Ah, Audeo, it was the tight-fitting Saran Wrap  that I forgot!  Thanks!

And chez suz, yeah, it's not a huge deal for me to mix up the guacamole when I get there.  I may very well do that.  Thanks!

Lee


----------



## Bangbang (Nov 21, 2004)

Just eat it real fast.


----------



## Zereh (Nov 21, 2004)

If you're not going to server it right away, leave the avacado pit in it to help prevent the browning. Squirting an extra dash of lime juice over the top of the guac works the same way.


Z


----------



## jkath (Nov 21, 2004)

and if it is discolored, just scrape the very top part off (it's still edible, just ugly) and then stir the rest right before serving.

Avos for thanksgiving - how perfect is THAT?!


----------



## scott123 (Nov 21, 2004)

Zereh said:
			
		

> If you're not going to server it right away, leave the avacado pit in it to help prevent the browning.



Research in recent years has proven this to be a myth.  As Audeo stated, oxygen is the enemy of guacamole.

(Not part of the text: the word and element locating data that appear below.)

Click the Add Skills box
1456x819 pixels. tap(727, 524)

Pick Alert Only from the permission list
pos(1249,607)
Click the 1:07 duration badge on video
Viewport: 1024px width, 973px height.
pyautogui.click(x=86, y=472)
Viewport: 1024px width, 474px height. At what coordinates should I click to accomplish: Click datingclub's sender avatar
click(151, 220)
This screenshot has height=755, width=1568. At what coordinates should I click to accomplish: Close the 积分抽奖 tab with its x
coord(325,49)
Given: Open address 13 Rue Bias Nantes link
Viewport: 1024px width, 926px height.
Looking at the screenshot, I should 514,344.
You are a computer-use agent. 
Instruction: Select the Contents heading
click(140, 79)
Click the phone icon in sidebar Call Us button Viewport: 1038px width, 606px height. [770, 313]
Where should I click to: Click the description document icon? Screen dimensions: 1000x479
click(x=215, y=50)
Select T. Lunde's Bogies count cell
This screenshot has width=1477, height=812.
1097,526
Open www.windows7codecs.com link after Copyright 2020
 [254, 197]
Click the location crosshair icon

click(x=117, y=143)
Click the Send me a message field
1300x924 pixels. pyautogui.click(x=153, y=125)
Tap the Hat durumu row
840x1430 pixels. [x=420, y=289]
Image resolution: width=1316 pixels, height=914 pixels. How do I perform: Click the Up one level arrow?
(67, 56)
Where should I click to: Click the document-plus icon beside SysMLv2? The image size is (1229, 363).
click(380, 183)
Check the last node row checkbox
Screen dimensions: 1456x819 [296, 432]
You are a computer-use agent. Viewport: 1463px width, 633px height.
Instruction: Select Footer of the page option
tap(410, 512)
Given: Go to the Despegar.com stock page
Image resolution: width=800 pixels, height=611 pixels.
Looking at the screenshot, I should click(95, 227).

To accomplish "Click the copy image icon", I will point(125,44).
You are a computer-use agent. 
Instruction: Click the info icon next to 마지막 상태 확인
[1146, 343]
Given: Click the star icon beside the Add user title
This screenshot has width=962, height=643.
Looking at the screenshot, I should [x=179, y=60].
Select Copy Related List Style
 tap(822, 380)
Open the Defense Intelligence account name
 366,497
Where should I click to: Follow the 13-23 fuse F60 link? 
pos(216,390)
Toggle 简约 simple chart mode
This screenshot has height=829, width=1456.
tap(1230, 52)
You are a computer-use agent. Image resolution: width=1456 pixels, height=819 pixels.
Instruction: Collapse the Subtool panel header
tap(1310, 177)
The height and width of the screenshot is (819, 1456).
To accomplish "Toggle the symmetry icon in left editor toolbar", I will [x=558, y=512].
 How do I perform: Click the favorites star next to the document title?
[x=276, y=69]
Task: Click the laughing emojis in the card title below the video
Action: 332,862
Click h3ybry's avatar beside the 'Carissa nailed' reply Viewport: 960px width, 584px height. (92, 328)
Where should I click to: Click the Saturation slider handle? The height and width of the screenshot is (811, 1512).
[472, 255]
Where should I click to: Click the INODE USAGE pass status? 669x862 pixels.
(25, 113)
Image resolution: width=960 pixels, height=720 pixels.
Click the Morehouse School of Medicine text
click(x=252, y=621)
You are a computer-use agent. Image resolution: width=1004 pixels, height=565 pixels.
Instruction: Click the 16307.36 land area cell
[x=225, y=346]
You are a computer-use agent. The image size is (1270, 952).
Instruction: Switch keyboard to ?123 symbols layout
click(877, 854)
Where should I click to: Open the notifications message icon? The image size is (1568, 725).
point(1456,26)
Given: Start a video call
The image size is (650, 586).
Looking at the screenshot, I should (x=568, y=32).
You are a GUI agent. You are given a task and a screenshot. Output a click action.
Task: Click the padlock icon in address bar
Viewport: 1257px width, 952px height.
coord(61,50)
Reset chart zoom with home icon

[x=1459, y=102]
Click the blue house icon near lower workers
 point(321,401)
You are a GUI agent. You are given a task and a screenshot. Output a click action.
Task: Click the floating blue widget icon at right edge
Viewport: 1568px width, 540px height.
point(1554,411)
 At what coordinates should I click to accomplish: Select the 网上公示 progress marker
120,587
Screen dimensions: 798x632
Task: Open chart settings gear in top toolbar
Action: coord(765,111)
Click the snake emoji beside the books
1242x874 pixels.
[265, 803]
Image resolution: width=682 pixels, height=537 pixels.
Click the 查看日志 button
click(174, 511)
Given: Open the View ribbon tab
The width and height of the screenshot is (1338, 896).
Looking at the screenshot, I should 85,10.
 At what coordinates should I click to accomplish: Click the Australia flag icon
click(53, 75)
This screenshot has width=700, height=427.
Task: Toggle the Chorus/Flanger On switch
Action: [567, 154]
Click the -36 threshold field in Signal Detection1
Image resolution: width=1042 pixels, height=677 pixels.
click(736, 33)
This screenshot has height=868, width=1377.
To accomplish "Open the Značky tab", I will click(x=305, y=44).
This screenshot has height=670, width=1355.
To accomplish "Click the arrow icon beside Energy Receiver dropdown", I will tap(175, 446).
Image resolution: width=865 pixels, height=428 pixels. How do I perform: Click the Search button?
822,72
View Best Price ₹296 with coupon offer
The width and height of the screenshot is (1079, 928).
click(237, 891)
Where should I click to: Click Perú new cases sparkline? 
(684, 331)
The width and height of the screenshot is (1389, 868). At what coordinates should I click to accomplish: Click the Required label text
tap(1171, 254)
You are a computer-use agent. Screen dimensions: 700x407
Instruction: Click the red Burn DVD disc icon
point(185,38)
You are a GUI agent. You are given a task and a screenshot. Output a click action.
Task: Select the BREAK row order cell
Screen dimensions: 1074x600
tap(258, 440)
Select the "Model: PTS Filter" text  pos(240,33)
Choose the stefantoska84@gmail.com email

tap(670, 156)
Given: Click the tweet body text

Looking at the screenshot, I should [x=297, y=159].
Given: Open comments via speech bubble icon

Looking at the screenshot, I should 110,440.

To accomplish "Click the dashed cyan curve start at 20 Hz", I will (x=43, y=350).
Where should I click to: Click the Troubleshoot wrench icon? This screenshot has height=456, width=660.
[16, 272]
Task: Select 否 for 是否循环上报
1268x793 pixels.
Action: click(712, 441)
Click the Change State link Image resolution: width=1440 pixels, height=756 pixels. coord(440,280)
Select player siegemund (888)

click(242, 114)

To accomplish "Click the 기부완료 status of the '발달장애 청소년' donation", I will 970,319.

The pit has nothing to do with it.


----------



## jennyema (Nov 22, 2004)

Plastic wrap works the best.

The avacado pit is a wives tale, sorry to say, as other have pointed out.


----------



## GB (Nov 22, 2004)

If you have a foodsaver then you can stick it in one of the canisters. As others have said, it is the air that is your enemy. Since the foodsaver removes the air, the guacamole will stay green.


----------



## Audeo (Nov 22, 2004)

I want Santa to bring me a foodsaver this year... 8)


----------



## Sue Lau (Nov 23, 2004)

I always just mix in a little lime juice, garlic, salt, and cayenne. It lasts through the meal and I rarely have leftovers.


----------